Длинная пауза. - "Ну, значит исполнишь, а то так не годится", -и повесил трубку... Обернулся ко мне, на его скуластом лице с четко нарисованными бровями было скорее приветливое выражение, или, может быть, мне хотелось его таким увидеть? Из всех этих людей он первый показался мне обычным человеком, а не злым заводным автоматом.

Я встала: "Благодарю вас, значит я могу надеяться получить ответ?" -- "Получите, получите очень скоро". Когда вернулись домой, было очень страшно - Боже, а что если "они" начнут нам мстить?

Через неделю приходит утром сотрудник МВД Давыдов, я и его уже тоже знала - пожалуй, один из самых противных; здороваясь, щелкает каблуками. "Что вам угодно?" -- "Да вот, принес вам решение суда про вашего мужа и номер почтового ящика"... И, помолчав: "Что же это вы жалуетесь? Я вам уж раз извещение приносил, а вы говорите -- ничего не известно!.."

"Нет, нет, это вы первый раз приносите, сегодня -- оно и понятно, а раньше извещения не было". Давыдов очень настаивает: "Да нет, я сам приходил, а вас не было, и я под дверь сеней просунул". Тут я уж ему не спускаю: "Вы говорите что-то не то, разве такие бумаги подсовывают под дверь? Из рук в руки передают, вот как сейчас -- а, впрочем, принесли, и все в порядке". Он недоволен, откланялся, уходит. Приговор -- "лишение свободы на 10 лет".

Я чувствую себя абсолютно беспомощно, знаю, что это очень плохо, что это наклонная плоскость - вниз, вниз! А ведь необходимо поддерживать ритм каждодневной жизни, чтобы Никите казалось, что мы живем нормально, что у нас есть шансы и дальше жить... дожить... До чего, собственно? Вот дедушка Александр Иванович Угримов посылает нам из Майны, где он живет и работает на Селекционной станции, целых четыре мешка картошки, килограмм 80, может быть и больше. Посередине комнаты в полу подъемный люк с железной ручкой -- внизу подвал. Сперва мы ставим мешки в кухне между окном и русской печкой, но в середине декабря я замечаю, что есть много померзших картофелин, и мы вдвоем таскаем нетронутую картошку и ссыпаем ее в подвал, он очень глубокий. Никакой лесенки у нас, конечно, нет; я туда прыгаю, и Никита сыплет мне картошку на ноги и на голову. Тут же я раскладываю 10 или 12 "вилков" капусты, авось и она там сохранится. Это, конечно, гадательно -- ведь я первый раз в жизни проделываю такую операцию.

Утром, в темноте, бужу Никиту; он как куль валится назад на кровать -- я его тереблю, тащу за руки, за волосы -- ведь если он хоть на одну минуту опоздает на завод, ему грозит два года лагерей. Наконец, он одет, попил кипящего фруктового отвара с куском липкого черного хлеба (иногда удается достать маргарин -- тогда хлеб мажу маргарином) и, шатаясь от недосыпа, выходит из дома.

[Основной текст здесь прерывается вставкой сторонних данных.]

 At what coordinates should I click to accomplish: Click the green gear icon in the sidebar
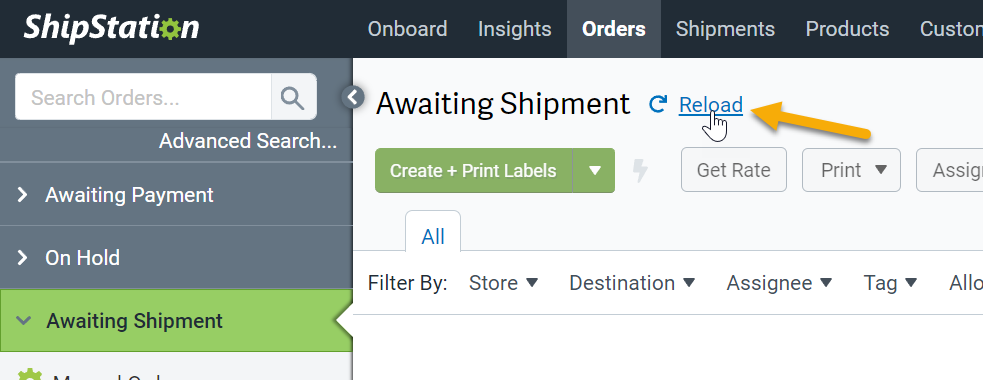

Всю эту зиму мы ужасно мерзли в нашей девятиметровой комнате, где стояли две койки, колченогий стол и стул, табурет, еще изготовленный для нас ОРСом, а в кухне стояли одна на другой две плетеные корзины, к этому времени уж почти пустые, два чемодана -- вот и все, чем мы владели. Окна были занавешены марлей, я ее изредка добывала в дружественной аптеке. В сенях были две полки для хранения продуктов в зимнее время. Бедно, это еще полбеды, а вот холод зимой в этой бывшей кухне был невыносимый. В январе-феврале часто в комнате бывало 5-6 градусов. В конце концов я не выдерживала и накидывала шубу, надевала валенки, дошло до того, что несколько недель подряд я просто спала в шубе, только валенки скидывала -- на голове, конечно, теплый платок. Никита легче переносил холод дома; на заводе, в мастерской у станка было все же тепло в ватнике, вечером в школе тоже было хорошо топлено. А как мы прожили, как было с деньгами, откуда? 250 Никитиных рублей не могло хватать... Не знаю, ничего не могу вспомнить. Помню отдельные факты -- вот как-то на базаре я подумала, что уж больше двух месяцев Никита не ел мяса, быстро подошла к мясному ряду и скорее, скорее, чтобы не передумать, купила хорошую отбивную котлету. Никита, придя с завода, сел за стол и, когда я ему подала котлету с жареной картошкой, оторопел, потом спросил меня: "Мама, да это мясо?!" -- Я говорю: "Да, да ешь, хорошая свинина, так давно не ел". Он посидел, закрыл лицо руками и начал громко плакать, плакал долго, котлета стыла... Потом он ее съел, выпил чаю, повалился на кровать и, будто в изнеможении от избытка пищи, проспал до вечера.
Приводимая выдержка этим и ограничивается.